Using Cartesian coordinates, we have $R=\frac13(A+B+D)$ and $Q=\frac13(A+C+D)$. Since $R-Q=\frac13(B-C)$, we have $RQ\parallel BC$, so $DPQR$ is a cyclic trapezoid, whence the projection of the midpoint $\frac12(Q+R)=\frac16(2A+2D+B+C)$ onto $BC$ is exactly $\frac12(D+P)$. Since projection is a linear function, or by just letting $DA,DB$ be the coordinate axes, we see that this projection is just $$\frac16(2D+2D+B+C)=\frac12(D+P),\quad \implies\quad P=\frac13(B+C+D).$$Therefore, the point-centroid lines $AP,BQ,CR$ concur at the centroid $\frac14(A+B+C+D)$ of quadrilateral $ABCD$.

cheva sinusi

Actually, there is no need for any computation in this problem: Clearly $QR \parallel BC$ and a quick angle chase shows that $\angle PRQ=\angle CDQ=\gamma$ as well as $\angle RQP=\angle RPB=\beta$. Hence triangles $PQR$ and $ABC$ are similar with parallel sides, hence the desired point of intersection is just the center of the homothety sending one to the other.

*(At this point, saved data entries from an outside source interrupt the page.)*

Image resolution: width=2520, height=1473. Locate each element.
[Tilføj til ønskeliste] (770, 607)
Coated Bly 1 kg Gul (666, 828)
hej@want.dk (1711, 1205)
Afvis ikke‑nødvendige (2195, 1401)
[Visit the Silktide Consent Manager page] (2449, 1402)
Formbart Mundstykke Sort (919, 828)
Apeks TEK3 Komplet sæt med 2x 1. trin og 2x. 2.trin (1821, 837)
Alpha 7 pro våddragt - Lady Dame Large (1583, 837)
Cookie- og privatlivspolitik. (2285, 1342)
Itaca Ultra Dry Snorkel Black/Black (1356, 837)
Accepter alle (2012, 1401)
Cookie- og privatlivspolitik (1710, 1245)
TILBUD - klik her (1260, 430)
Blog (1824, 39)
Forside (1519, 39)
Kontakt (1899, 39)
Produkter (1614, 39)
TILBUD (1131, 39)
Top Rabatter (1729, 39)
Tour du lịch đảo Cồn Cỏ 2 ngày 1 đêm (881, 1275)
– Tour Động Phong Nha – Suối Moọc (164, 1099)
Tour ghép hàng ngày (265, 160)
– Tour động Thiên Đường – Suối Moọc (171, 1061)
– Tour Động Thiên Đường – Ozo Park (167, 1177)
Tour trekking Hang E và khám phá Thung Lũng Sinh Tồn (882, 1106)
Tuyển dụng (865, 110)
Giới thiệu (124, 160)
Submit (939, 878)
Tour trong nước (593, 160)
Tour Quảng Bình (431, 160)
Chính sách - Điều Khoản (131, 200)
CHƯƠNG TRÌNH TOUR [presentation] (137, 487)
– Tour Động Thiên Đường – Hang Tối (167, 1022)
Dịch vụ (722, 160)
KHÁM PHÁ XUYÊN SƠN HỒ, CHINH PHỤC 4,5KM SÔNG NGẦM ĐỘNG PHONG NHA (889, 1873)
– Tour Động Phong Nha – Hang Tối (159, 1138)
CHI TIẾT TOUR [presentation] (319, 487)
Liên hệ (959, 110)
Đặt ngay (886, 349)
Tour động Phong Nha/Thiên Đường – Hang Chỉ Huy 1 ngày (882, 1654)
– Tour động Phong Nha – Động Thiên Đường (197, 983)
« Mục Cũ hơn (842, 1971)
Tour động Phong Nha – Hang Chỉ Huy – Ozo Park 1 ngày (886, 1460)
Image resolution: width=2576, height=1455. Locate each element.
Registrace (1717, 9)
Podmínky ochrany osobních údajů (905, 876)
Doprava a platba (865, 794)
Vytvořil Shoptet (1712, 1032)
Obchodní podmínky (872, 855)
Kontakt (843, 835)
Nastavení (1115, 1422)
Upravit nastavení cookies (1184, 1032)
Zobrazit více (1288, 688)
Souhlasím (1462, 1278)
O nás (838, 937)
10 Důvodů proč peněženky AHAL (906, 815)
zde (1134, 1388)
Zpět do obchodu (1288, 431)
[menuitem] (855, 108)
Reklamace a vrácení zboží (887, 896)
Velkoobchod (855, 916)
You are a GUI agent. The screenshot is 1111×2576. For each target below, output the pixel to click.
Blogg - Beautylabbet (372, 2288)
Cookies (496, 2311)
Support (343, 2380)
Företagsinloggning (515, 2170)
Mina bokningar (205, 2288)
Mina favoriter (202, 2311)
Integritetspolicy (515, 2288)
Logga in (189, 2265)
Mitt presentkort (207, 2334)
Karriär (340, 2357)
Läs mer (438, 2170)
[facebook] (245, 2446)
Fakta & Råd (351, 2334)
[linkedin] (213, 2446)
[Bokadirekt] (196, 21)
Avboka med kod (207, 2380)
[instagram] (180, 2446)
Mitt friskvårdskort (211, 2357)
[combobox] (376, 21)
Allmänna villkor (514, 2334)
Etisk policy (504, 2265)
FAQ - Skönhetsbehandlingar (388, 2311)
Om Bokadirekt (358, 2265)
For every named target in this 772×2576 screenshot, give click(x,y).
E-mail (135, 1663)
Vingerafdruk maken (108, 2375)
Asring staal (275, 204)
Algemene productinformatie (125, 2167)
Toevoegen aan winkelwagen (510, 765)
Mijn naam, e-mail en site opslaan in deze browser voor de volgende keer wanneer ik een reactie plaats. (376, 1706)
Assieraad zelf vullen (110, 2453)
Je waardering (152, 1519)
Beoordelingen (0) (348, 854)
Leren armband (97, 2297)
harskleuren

Using Desargues's theorem we know that $AP$, $BQ$ and $CR$ are concurrent if and only if $QR\cap BC$ , $QP\cap AB$ and $PR\cap AC$ are collinear. By angle chasing these points are all on the infinity line so they are collinear.

Valencia_Ann wrote: Using Desargues's theorem we know that $AP$, $BQ$ and $CR$ are concurrent if and only if $QR\cap BC$ , $QP\cap AB$ and $PR\cap AC$ are collinear. By angle chasing these points are all on the infinity line so they are collinear. Cheers $;)$

In general, it is true that for a triangle $ABC$ and point $D$, if $P,Q,R$ are the centroids of triangles $BCD,CDA,ADB$ respectively, then $\triangle PQR$ is homothetic to $\triangle ABC$. This follows since $Q-R=\tfrac{A+D+C}{3}-\tfrac{A+D+B}{3}=\tfrac{C-B}{3}$, hence $\overline{QR} \parallel \overline{BC}$, and similarly the other pairs of sides are parallel. We apply this to the given problem. Set $\overline{BC}$ as the $x$-axis. Since $Q=\tfrac{A+C+D}{3}$ and $R=\tfrac{A+B+D}{3}$, $\overline{QR} \parallel \overline{BC}$, hence the center of $(PQRD)$ has $x$-coordinate equal to that of $\tfrac{A+D+\tfrac{B+C}{2}}{3}=\tfrac{2D+\tfrac{B+C}{2}}{3}$. Thus $P$ has $x$-coordinate equal to that of $\tfrac{D+B+C}{3}$, and since its $y$-coordinate is zero it equals $\tfrac{B+C+D}{3}$, so $P$ is the centroid of degenerate triangle $BCD$. $\blacksquare$